He said we were driving the golf cart through the woods screaming 'iceroad truckers' for four hours in the dark
I figured it out. hungover me hates drunk me, drunk me hates sober me, and sober me hates being sober. so yes, were blacking out tonight.
Oh and probably wearing a life jacket instead of clothes didn't help things either
I feel awful
Physically or morally
Physically. The only immoral thing I did was steal money from strippers while they gave me lapdances.
I have your car and your sandals. My shoes are somewhere under the puke couch. Safari time.
Hey could you buy me 2 bottles of arbor mist?
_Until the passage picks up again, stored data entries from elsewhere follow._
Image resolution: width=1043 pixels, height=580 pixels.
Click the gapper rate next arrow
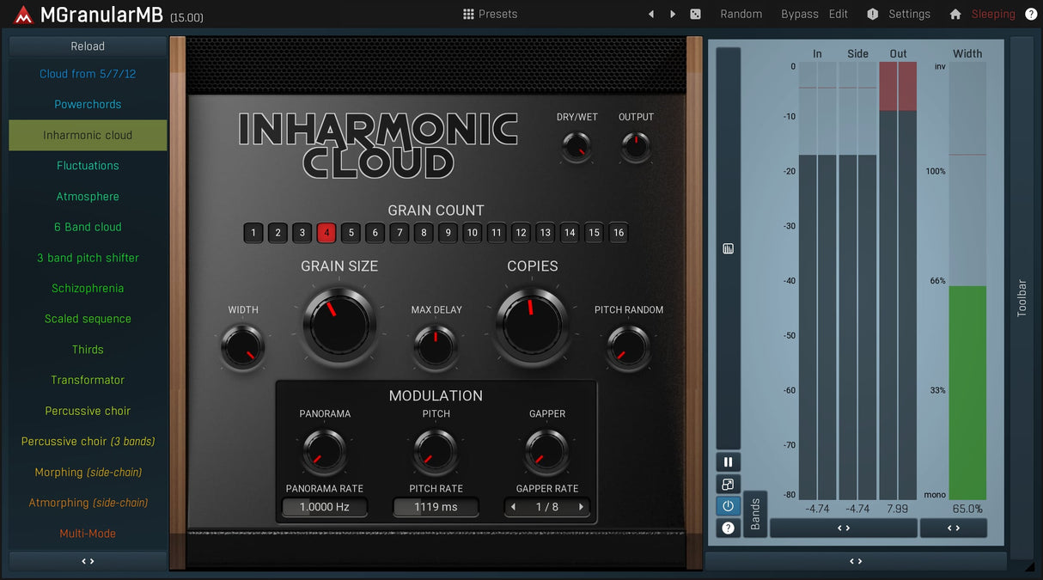[581, 507]
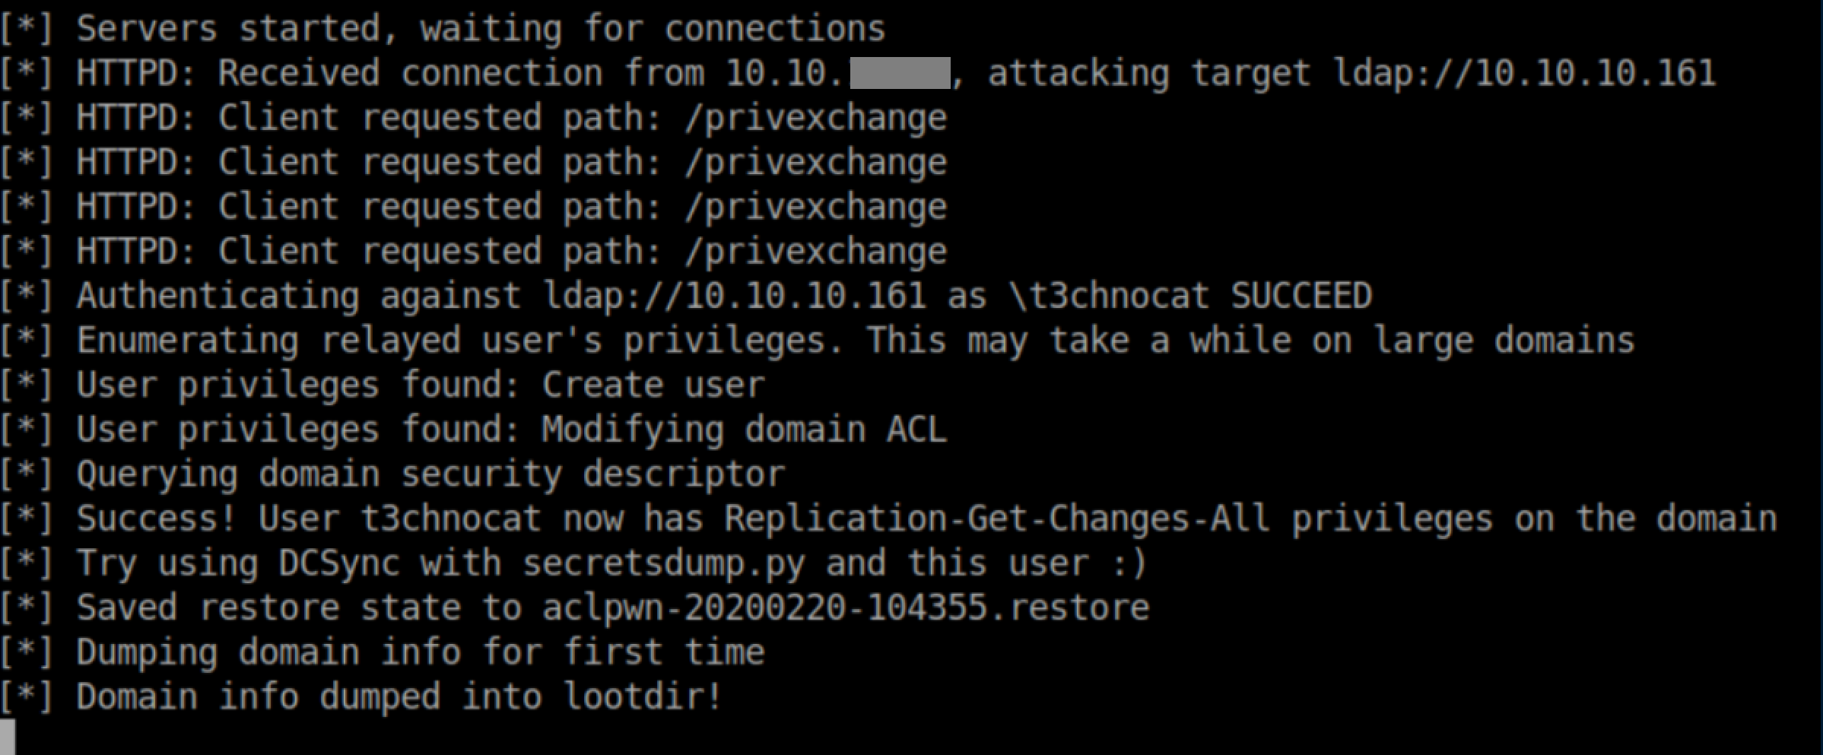Click the grey redacted IP address block
The width and height of the screenshot is (1823, 755).
tap(900, 73)
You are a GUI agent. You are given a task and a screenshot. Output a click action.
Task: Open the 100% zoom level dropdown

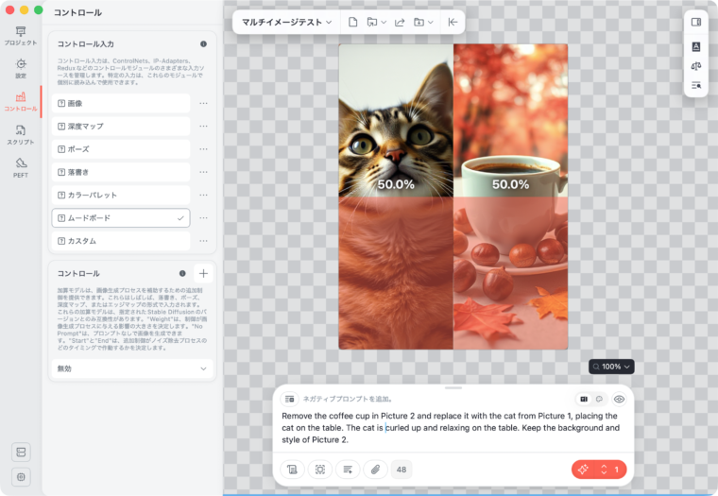(610, 367)
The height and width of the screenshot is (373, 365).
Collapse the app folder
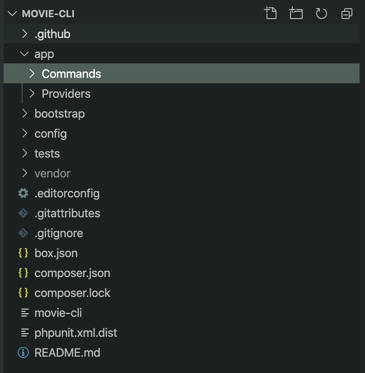pos(44,54)
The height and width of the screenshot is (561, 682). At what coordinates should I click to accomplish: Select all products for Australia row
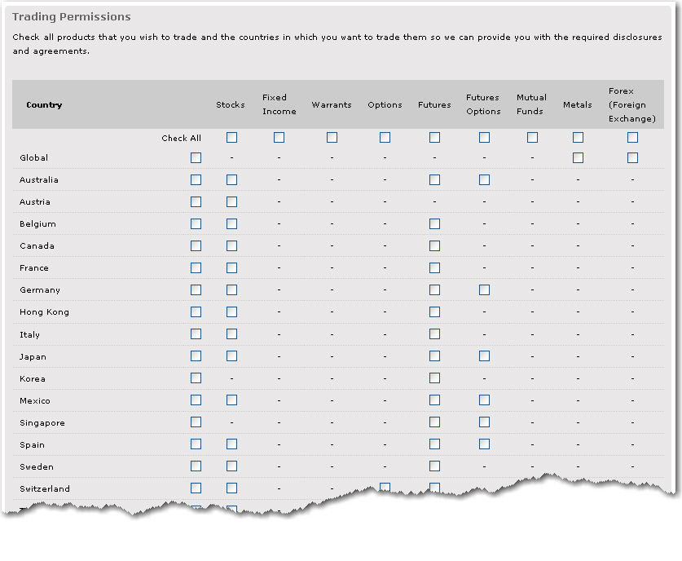(x=196, y=179)
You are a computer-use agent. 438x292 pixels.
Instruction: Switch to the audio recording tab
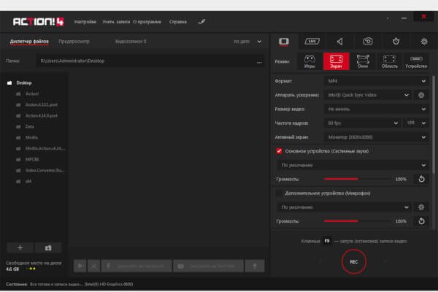(x=340, y=42)
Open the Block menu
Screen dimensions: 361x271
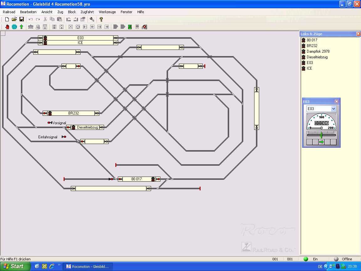72,12
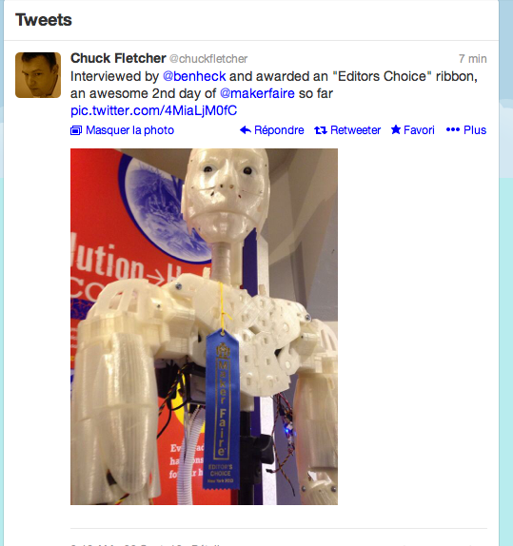
Task: Click the favorite star icon
Action: coord(396,129)
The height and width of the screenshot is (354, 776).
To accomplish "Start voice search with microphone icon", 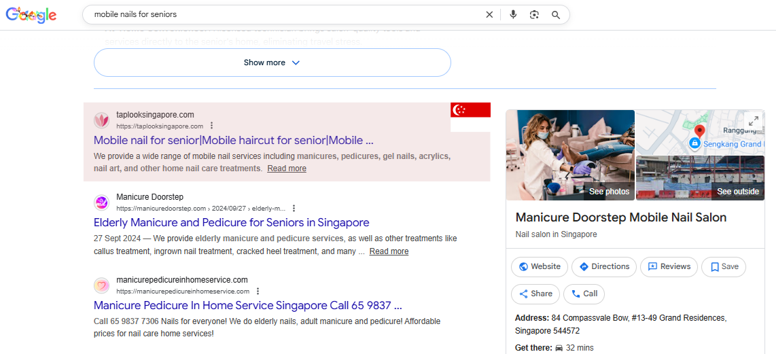I will tap(513, 15).
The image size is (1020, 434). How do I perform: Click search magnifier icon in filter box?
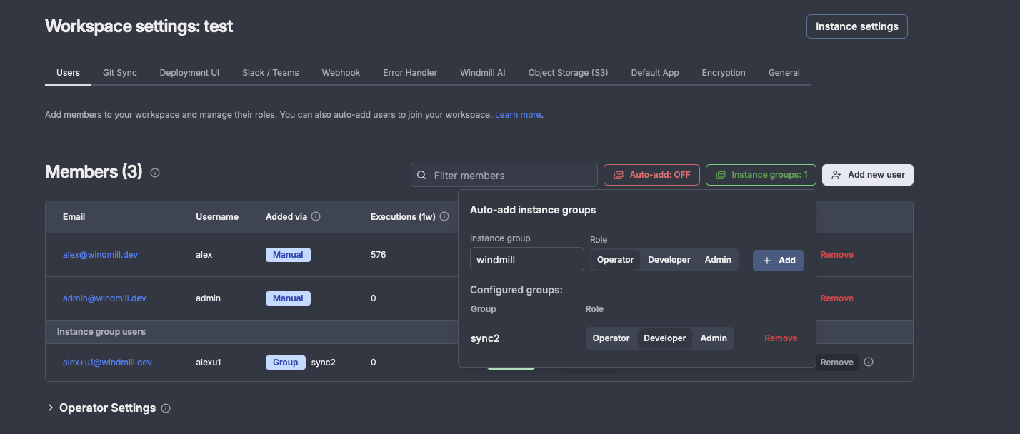(x=422, y=175)
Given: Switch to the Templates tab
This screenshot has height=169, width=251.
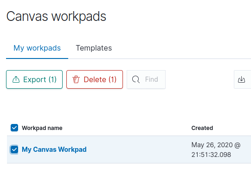Looking at the screenshot, I should tap(94, 48).
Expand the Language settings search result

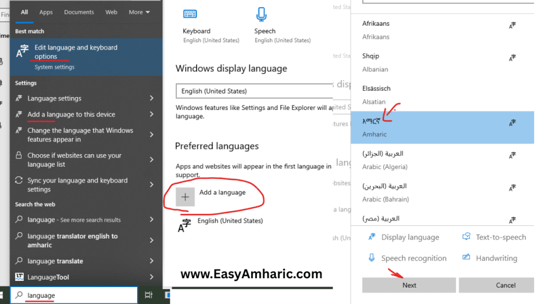click(152, 98)
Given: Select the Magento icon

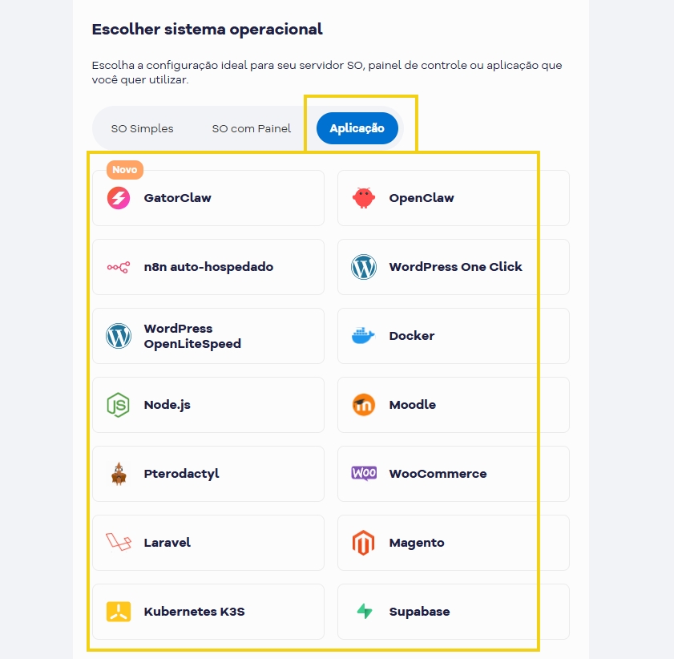Looking at the screenshot, I should point(363,542).
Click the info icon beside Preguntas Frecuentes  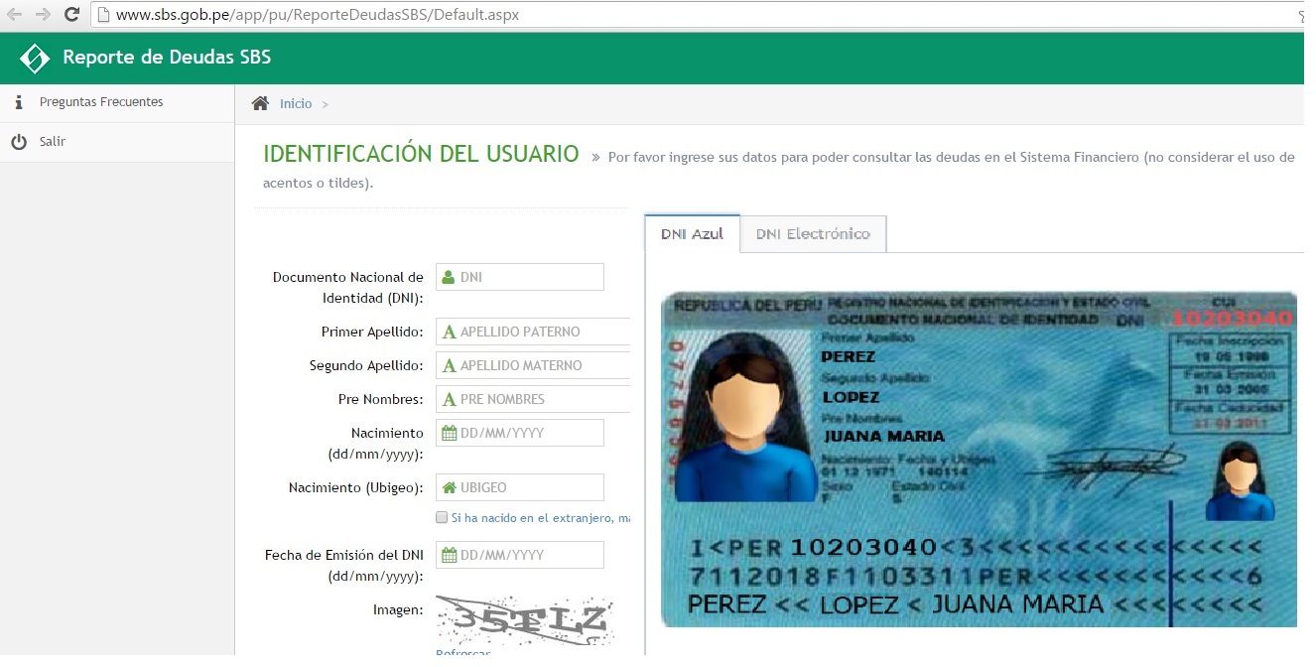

I'm trying to get laid tonight
I'm sensing a Yuletide blow job in your future and by future I mean tomorrow
We don't have any ice, so I'm using the frozen cognac to reduce the swelling on Abby's toe.
Let's play another riveting game of "Whose boxers are hanging on my fence?"
He told me"I think your ready for this" and went into his closet whipped out a movie certiffied light saber.
I was gonna make a strong case for you to be my midnight kiss, but poptarts sound good too
I know you're having some issues right now but can we focus on the gangbang?
Listen, I've got balls in my face can I call you back
just so you know. the medical term for period cramps is mettelschmerz.
glad to know something that causes such misery in my life has such a laughable name.
My professor congratulated me on turning my assignment in early. I didn't have the heart to tell him I only passed it in early cause my sex plans got canceled for the night.